Korban lainnya, Dicky Senoadji, juga tidak menggunakan jasa pengacara sejak awal kasus ini bergulir. “Tidak pakai kuasa hukum karena saya sudah pasrah. Saya juga tidak percaya kalau pakai kuasa hukum, uang itu bisa balik,” ujarnya Dicky.
Dicky mulai berinvestasi di KSP Indosurya sejak 2010 setelah berkenalan dengan Surya Effendi, ayah Henry Surya. Awalnya, Dicky menginvestasikan uangnya dalam bentuk deposito di PT Asjaya Indosurya Securities dan selama berinvestasi di perusahaan tersebut ia mengaku tidak pernah terjadi kesulitan penarikan dana. Pada 2012, pihak perusahaan meminta bilyet deposito Dicky untuk dipindah ke KSP Indosurya.
“Saya sempat tidak mau karena bukan anggota koperasi tapi mereka mengatakan kalau ini koperasi simpan pinjam sehingga uangnya tetap bisa diambil dan berada di bawah pengawasan OJK. Memang tidak ada penjelasan tertulis atau perjanjian tertulis saat itu tapi karena sama orang yang lama kenal dan tidak pernah ada masalah, saya tidak minta buktinya,” jelasnya.

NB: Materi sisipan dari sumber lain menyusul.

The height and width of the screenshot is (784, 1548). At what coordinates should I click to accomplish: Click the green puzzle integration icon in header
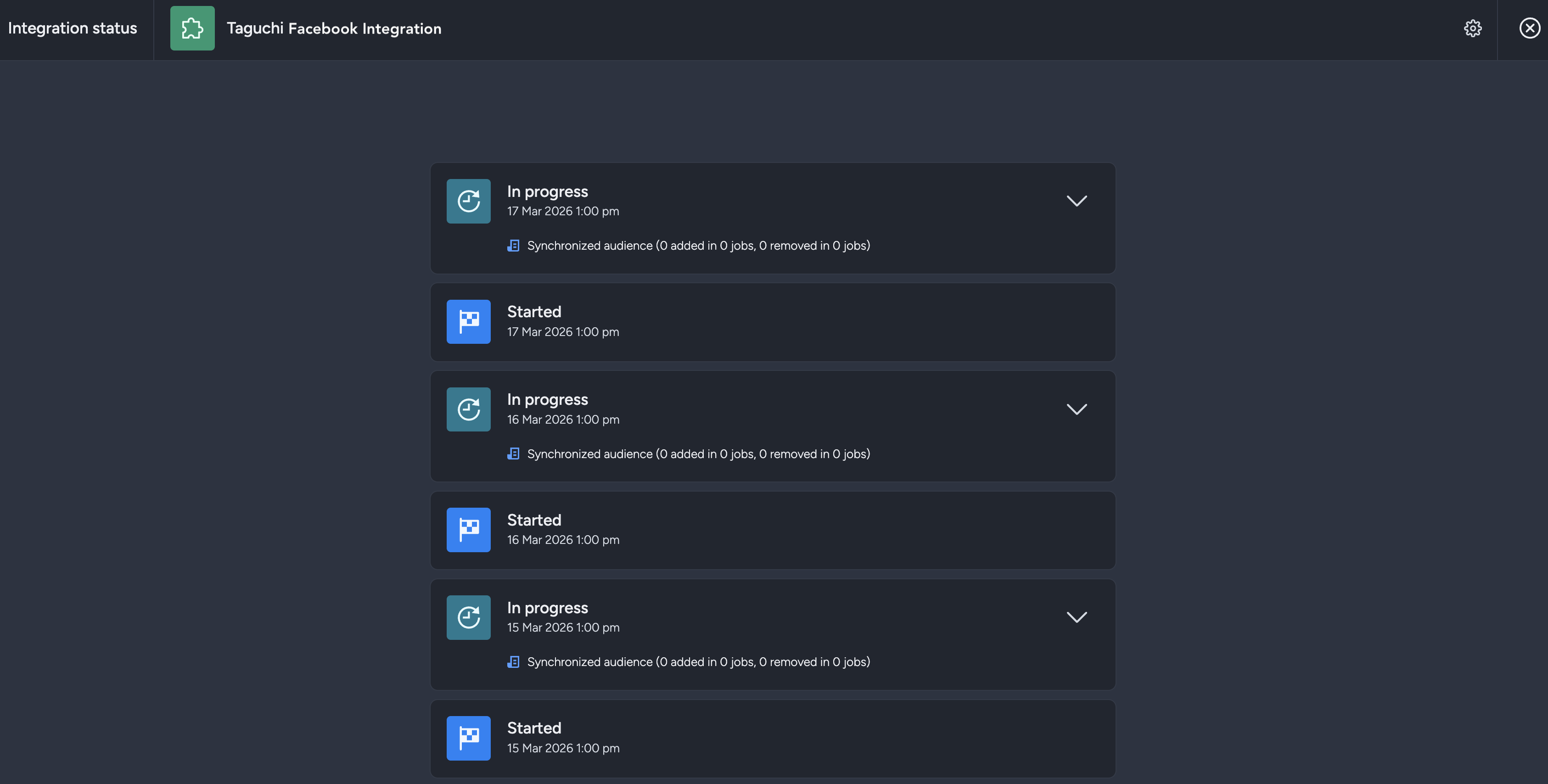(192, 28)
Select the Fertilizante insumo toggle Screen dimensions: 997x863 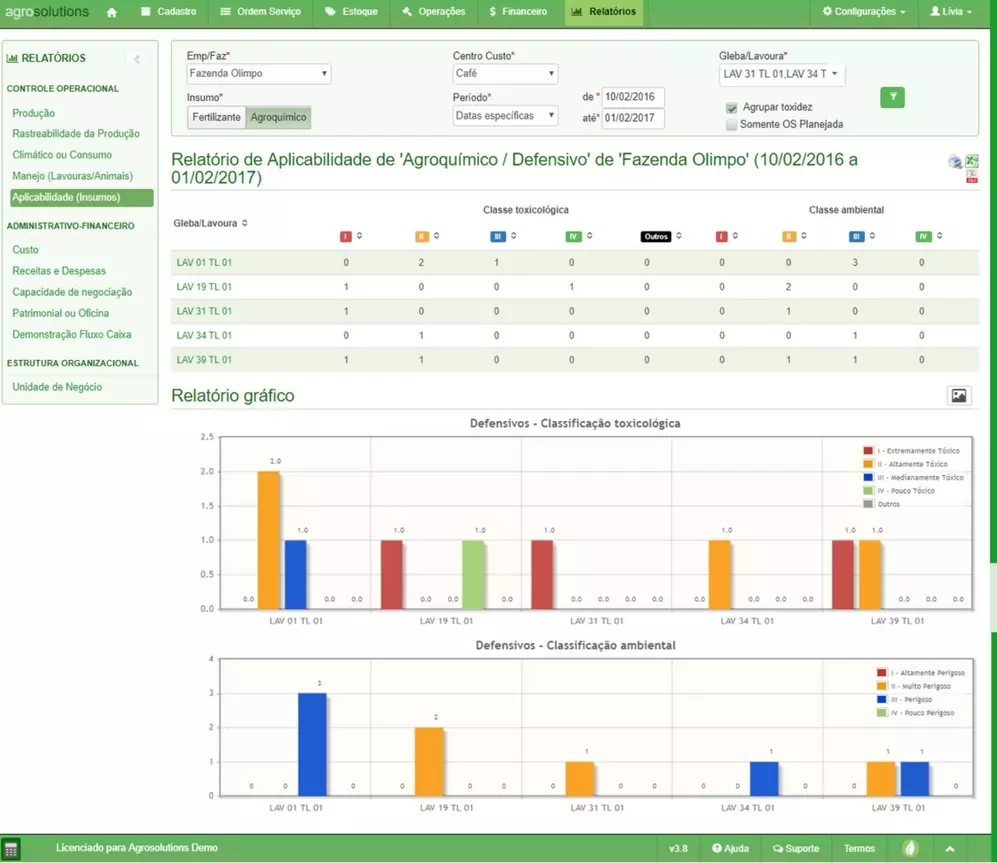coord(216,117)
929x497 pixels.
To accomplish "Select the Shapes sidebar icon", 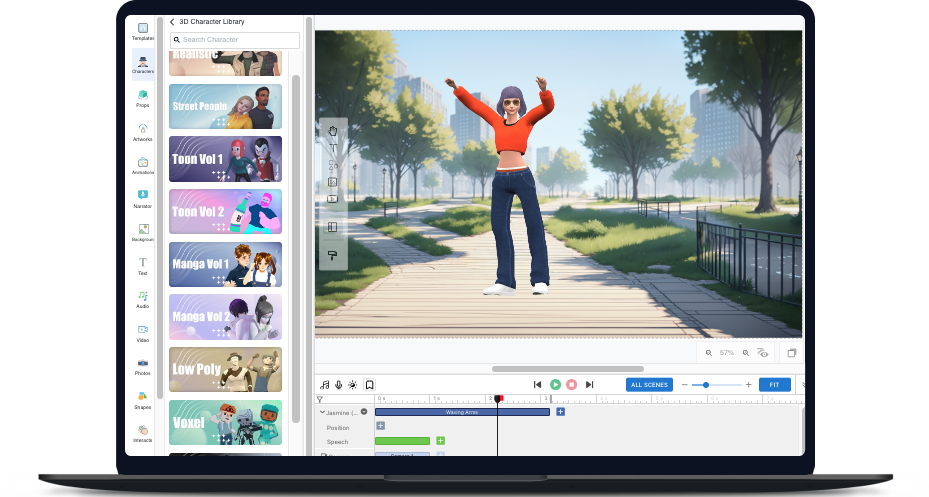I will pyautogui.click(x=143, y=397).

Dicky menyebut sebanyak Rp 2 miliar uangnya di KSP Indosurya tidak dapat ditarik dan hingga saat ini hanya mendapat ganti rugi sebesar Rp 3,5 juta dalam beberapa kali cicilan yang terakhir diterima pada Desember 2021.
“Beberapa kali mereka kontak saya untuk kasih penawaran ganti rugi berupa villa di dekat Vimala Hills, Gadog, Puncak. Saya mau tahu dulu aset yang ditawarkan itu wajar atau tidak. Waktu saya tanya serius, mereka bilang sudah diambil dan ternyata villa yang ditawarkan adalah villa rusak,” tambahnya.
Selain itu, Dicky menyebut vonis bebas terhadap Henry Surya yang diberikan oleh Pengadilan Negeri Jakarta Barat sebagai putusan yang aneh dan membuatnya sakit hati.
“Saat proses persidangan berjalan, salah satu yang bikin benar-benar sakit hati adalah pembelaan Henry Surya di pledoi bahwa dia sudah melakukan ganti rugi, bahkan sampai habis Rp 2,7 triliun. Padahal kalau kita nasabah dikasih kesempatan untuk bicara lagi, kita bisa buktikan kalau itu tidak ada,” kata Dicky.